PASSAGE GIVEN>
-- Begin --

Performance on large object tables [500K rows]

57 views
Skip to first unread message

Neville

unread,
May 25, 2008, 4:03:27 AM5/25/08
to Persevere
Just wondering about how Persevere [via JSONPath] handles sorting and
filtering on large database tables, MS SQL Server in particular.

Our home grown JSON server, built on Ruby on Rails, provides very fast
access to a 500,000 row table for a limited sort and filter set,
because Rails essentially generates SQL which can be tuned to use
indexes, foreign keys.

In particular I am keen to have the same type of performance [because
Persevere is generating similar SQL] for:

1) JSONPath filters and sorting on simple database column expressions
2) Set Pagination, ie via HTTP Range Headers

Item 1) should be ok if Persevere attempts to construct an SQL which
includes as much of the filter/where expression as possible, and as
much of the sort expression as possible. For complex filters, this
might mean performing a second filter pass on the SQL result set
within Persevere I think.

Item 2) is harder, as some SQL databases, SQL Server included, dont
support LIMIT and OFFSET which are needed for pagination by the
database server. The Rails SQL Server Adapter emulates LIMIT and
OFFSET via some SQL "gymnastics" [which I can detail if desired] and
pagination performance on a large dataset is very good.

I'm a little worried that Persevere might process JSONPath filters,
sorting and Range pagination locally, as opposed to pushing as much as
possibe to the datasource.

-- End --

Copy out the forum post about Persevere performance on large tables word for word, from start to end. None of these lines are needed.

Entries on where items are located:
-- Begin --

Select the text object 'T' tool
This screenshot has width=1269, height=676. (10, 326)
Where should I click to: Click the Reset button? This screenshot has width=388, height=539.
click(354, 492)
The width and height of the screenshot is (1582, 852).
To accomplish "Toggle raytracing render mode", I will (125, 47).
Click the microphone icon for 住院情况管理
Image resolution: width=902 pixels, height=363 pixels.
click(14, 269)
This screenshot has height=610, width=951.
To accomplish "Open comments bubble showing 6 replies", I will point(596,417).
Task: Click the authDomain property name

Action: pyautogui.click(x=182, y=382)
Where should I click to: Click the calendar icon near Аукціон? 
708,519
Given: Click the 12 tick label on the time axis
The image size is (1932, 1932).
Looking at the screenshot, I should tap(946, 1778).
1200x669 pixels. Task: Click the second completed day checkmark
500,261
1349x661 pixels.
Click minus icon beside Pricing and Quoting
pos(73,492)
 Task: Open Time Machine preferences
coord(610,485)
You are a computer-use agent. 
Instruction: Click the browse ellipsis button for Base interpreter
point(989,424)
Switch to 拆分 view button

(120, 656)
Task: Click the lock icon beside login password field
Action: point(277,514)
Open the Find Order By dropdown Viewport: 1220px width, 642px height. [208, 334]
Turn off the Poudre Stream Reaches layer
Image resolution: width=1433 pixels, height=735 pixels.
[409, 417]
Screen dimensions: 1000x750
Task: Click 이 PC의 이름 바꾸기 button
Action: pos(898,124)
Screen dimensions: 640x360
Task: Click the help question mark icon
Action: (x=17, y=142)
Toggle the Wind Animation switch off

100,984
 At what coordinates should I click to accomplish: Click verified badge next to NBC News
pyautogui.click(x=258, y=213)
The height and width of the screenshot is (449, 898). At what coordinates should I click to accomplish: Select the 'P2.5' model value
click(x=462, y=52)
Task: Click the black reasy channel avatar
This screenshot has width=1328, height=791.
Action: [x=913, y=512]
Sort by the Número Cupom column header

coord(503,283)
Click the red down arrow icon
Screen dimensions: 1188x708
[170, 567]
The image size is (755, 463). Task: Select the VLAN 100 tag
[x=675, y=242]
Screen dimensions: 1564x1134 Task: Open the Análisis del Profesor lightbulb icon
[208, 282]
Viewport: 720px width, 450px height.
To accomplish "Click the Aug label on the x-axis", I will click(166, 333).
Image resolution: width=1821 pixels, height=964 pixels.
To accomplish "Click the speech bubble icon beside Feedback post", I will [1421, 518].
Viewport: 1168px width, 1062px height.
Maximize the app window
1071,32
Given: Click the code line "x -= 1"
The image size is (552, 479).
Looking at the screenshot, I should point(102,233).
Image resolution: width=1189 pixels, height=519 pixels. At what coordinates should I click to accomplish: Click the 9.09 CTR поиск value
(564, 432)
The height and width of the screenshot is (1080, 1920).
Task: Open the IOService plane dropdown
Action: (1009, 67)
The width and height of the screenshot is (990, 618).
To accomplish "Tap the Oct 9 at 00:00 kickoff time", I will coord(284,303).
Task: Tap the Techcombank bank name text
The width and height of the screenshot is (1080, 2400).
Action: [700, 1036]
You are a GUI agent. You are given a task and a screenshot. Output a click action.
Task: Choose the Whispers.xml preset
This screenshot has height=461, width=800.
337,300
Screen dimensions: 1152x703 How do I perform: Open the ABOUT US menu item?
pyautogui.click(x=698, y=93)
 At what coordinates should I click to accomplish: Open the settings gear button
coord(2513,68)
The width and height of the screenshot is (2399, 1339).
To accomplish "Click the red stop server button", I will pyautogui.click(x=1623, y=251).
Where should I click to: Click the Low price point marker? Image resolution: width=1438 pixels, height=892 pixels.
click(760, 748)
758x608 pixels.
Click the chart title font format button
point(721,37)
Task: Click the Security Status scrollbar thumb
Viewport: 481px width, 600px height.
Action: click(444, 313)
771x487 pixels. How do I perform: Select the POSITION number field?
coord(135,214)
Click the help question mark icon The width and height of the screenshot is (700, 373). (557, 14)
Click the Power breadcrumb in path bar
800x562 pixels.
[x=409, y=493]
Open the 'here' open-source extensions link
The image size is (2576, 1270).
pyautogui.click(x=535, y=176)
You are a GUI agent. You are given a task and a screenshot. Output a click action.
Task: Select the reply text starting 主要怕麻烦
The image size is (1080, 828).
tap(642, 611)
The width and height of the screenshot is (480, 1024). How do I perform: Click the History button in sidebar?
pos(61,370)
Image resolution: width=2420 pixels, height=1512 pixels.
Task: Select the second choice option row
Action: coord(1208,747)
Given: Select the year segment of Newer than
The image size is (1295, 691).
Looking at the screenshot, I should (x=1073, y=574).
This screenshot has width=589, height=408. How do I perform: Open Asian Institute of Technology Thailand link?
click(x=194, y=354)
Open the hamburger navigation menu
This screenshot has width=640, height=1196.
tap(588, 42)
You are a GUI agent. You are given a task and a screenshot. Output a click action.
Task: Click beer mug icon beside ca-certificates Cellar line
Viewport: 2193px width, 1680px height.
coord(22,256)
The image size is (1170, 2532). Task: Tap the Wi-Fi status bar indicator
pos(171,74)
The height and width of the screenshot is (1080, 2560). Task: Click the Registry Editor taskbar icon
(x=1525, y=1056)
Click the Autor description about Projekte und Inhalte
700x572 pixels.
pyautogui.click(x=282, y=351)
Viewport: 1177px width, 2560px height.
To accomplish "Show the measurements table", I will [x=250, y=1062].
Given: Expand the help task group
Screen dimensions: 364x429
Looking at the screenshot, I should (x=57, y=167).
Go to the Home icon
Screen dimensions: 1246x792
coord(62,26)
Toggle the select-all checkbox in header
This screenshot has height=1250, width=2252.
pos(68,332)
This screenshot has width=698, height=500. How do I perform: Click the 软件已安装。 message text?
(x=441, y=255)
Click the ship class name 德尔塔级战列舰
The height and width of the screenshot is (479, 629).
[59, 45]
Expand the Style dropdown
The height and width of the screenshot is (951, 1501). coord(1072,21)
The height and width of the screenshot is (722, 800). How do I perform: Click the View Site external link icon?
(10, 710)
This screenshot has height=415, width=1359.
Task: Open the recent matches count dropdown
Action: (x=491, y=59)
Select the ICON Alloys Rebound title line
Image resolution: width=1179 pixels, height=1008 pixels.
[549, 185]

-- End --

COMPLETE OUTPUT>
Performance on large object tables [500K rows]

57 views
Skip to first unread message

Neville

unread,
May 25, 2008, 4:03:27 AM5/25/08
to Persevere
Just wondering about how Persevere [via JSONPath] handles sorting and
filtering on large database tables, MS SQL Server in particular.

Our home grown JSON server, built on Ruby on Rails, provides very fast
access to a 500,000 row table for a limited sort and filter set,
because Rails essentially generates SQL which can be tuned to use
indexes, foreign keys.

In particular I am keen to have the same type of performance [because
Persevere is generating similar SQL] for:

1) JSONPath filters and sorting on simple database column expressions
2) Set Pagination, ie via HTTP Range Headers

Item 1) should be ok if Persevere attempts to construct an SQL which
includes as much of the filter/where expression as possible, and as
much of the sort expression as possible. For complex filters, this
might mean performing a second filter pass on the SQL result set
within Persevere I think.

Item 2) is harder, as some SQL databases, SQL Server included, dont
support LIMIT and OFFSET which are needed for pagination by the
database server. The Rails SQL Server Adapter emulates LIMIT and
OFFSET via some SQL "gymnastics" [which I can detail if desired] and
pagination performance on a large dataset is very good.

I'm a little worried that Persevere might process JSONPath filters,
sorting and Range pagination locally, as opposed to pushing as much as
possibe to the datasource.